La procédure devant le conseil constitutionnel

Le 7 juillet 2021, je saisis directement le conseil constitutionnel de la question de la conformité à la constitution de l'article L522-3 du code de justice administrative
En effet, le Conseil d'Etat a bien reçu la question le 6 avril 2021 en appui de ce dossier et n'a toujours pas statué alors qu'il aurait dû le faire dans le délai de 3 mois.
Je relevais dans ma saisine la pratique anachronique du juge des référés du Conseil d'Etat qui n'a strictement rien compris au concept de Question Prioritaire de Constitutionnalité : il lui est impossible d'invoquer un article de loi dont la conformité à la constitution est contesté par une QPC sans statuer au préalable sur la QPC, sauf si celle ci n'est pas dans un courier séparé.

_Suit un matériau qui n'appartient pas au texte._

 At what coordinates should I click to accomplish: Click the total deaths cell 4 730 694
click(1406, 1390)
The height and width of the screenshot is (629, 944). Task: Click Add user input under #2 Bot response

Cependant, comme on peut le voir dans une ordonnance du 7 juin 2021, ce juge invoque l'article L522-3 pour rejeter un recours et des QPC dont l'une portait sur ce même article L522-3.
Ces décisions du Conseil d'Etat sont habituelles : ces juges font du copier-coller en permanance sans réfléchir.

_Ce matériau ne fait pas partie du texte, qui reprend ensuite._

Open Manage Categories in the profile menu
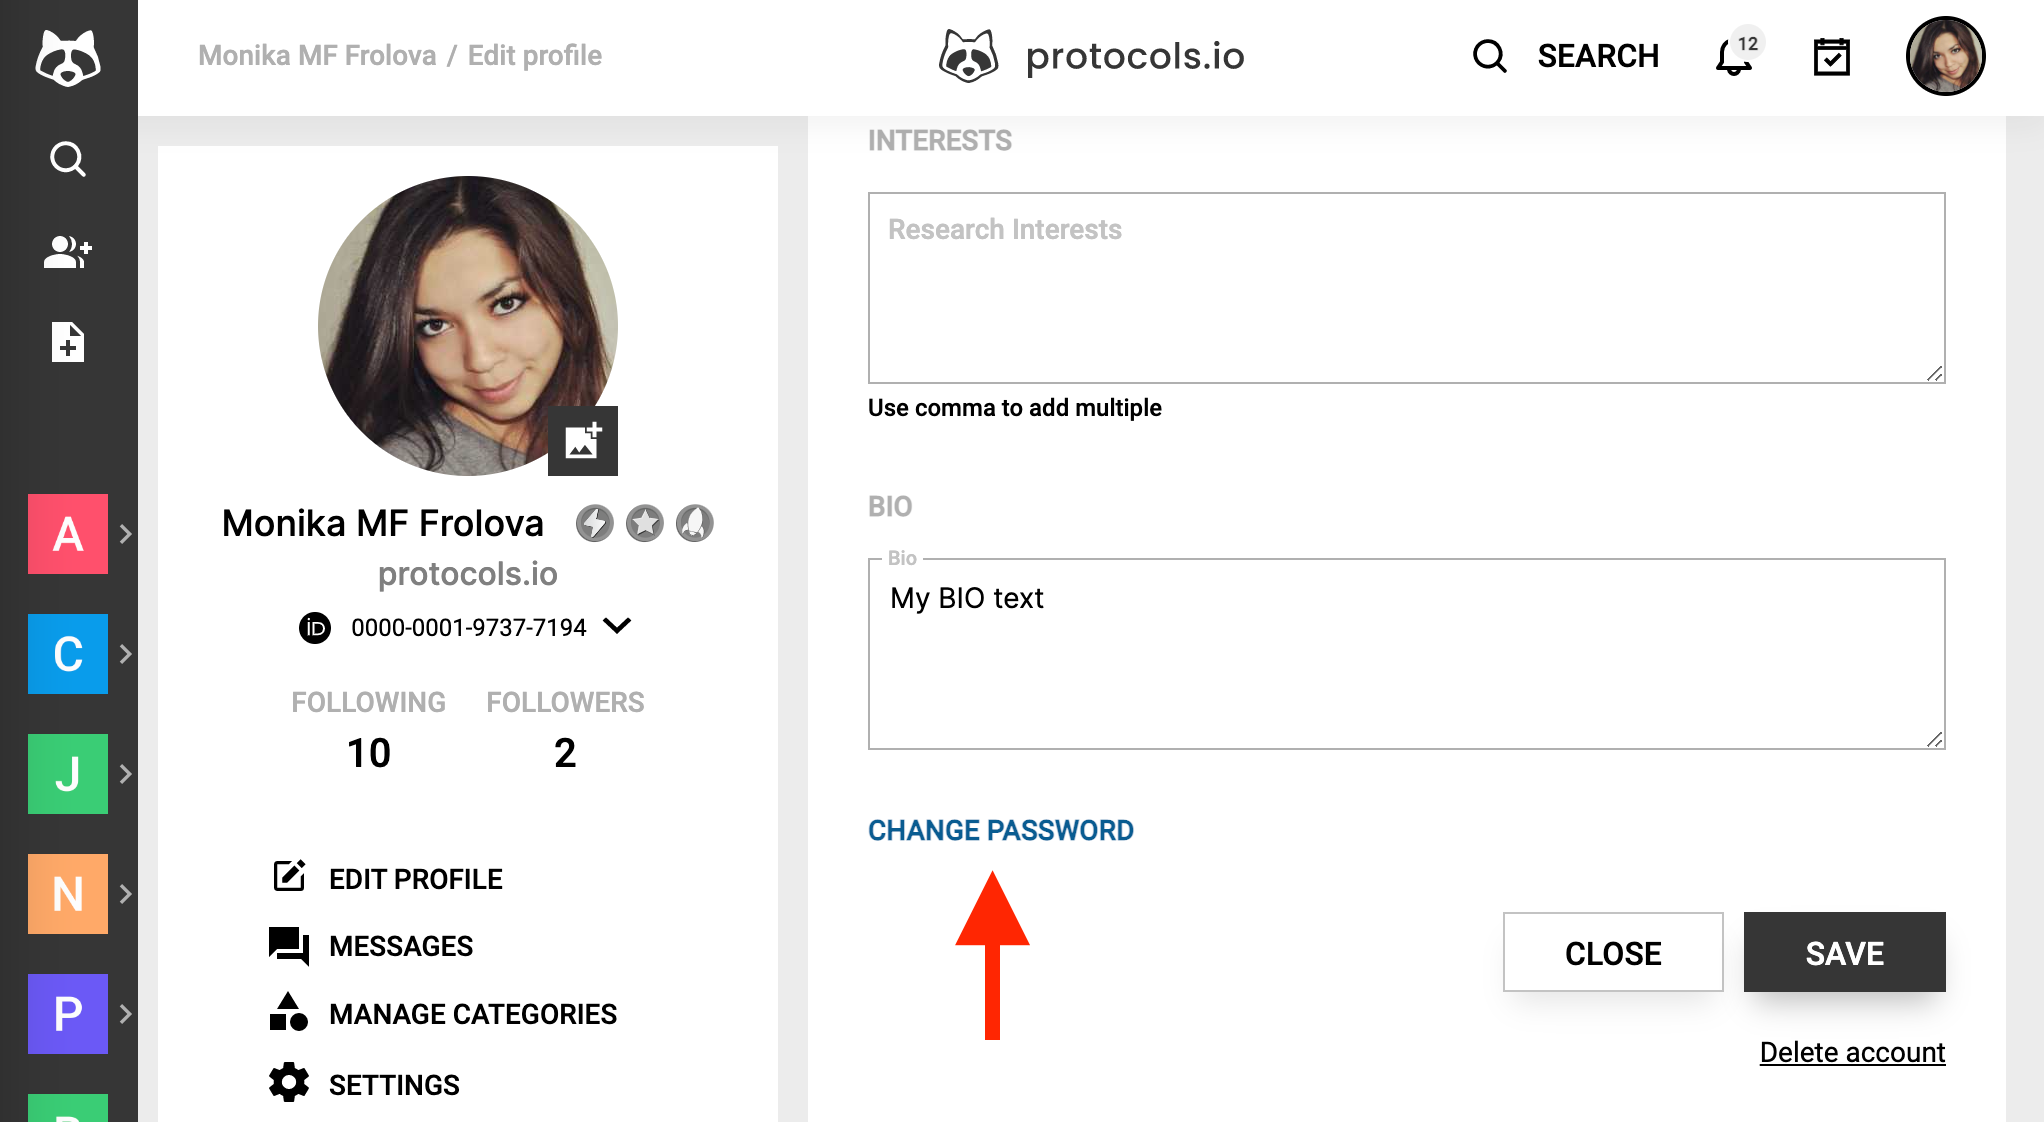This screenshot has height=1122, width=2044. pyautogui.click(x=443, y=1013)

Le 13 juillet 2021 (ordonnance notifiée le 20/07/2021), le Conseil d'Etat rejette la requête sans statuer sur les QPC, mais c'est trop tard : le conseil constitutionnel avait été saisi entre-temps
Le Conseil Constitutionnel semblait donc valablement saisi de la question mais dans un courrier du 11 août 2021 (reçu le 16/08/2021) émanant du secrétaire général, il estime qu'il n'est pas valablement saisi :
Les raisons de ce rejet sont totalement hallucinantes :
le Conseil d'Etat aurait égaré la lettre recommandée avec la QPC qu'il a reçu le 6 avril 2021, comme son cachet le prouve sur l'accusé de réception,
La copie intégrale de ce courrier avec l'accusé de réception avait été produit au Conseil Constitutionnel.
Le fait que le Conseil d'Etat n'ait pas statué est l'unique condition pour pouvoir saisir le conseil constitutionnel, c'est incroyable que ce droit ne soitn pas possible au prétexte que le Conseil d'Etat a égaré ce courrier.

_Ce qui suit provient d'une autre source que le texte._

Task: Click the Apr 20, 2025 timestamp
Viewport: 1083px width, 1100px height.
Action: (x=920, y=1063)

Ce n'est pas à moi de supporter les défaillances du Conseil d'Etat, le fait qu'il soit défaillant était justement la condition pour que je puisse saisir le Conseil constitutionnel.
Sur le fond, on se demande bien comment on peut faire pour vérifier la conformité à la constitution de cet article L522-3 du code de justice administrative alors même qu'il ne peut être invoqué qu'en référé et lorsque l'on fait une QPC portant sur cet article, il rejette le recours sans statuer sur la QPC en invoquant l'article L522-3
Le Conseil d'Etat semble irrécupérable et le Conseil Constitutionnel ne vaut pas mieux.

L'histoire est elle finie ?

On pourrait croire que cette affaire est enterrée, le conseil constitutionnel n'examinera pas la conformité à la constitution de cet article L522-3 du code de justice administrative.
Rien n'est moins sûr car j'ai également saisi le conseil constitutionnel le 3 juillet 2021 de cette question dans une autre procédure devant le conseil d'état, la question avait été déposée via l'application Télérecours le 14 janvier 2021, là encore, le conseil d'état n'avait pas statué sur cette question dans le délai de 3 mois et n'a toujours pas statué malgré une relance formée en avril 2021.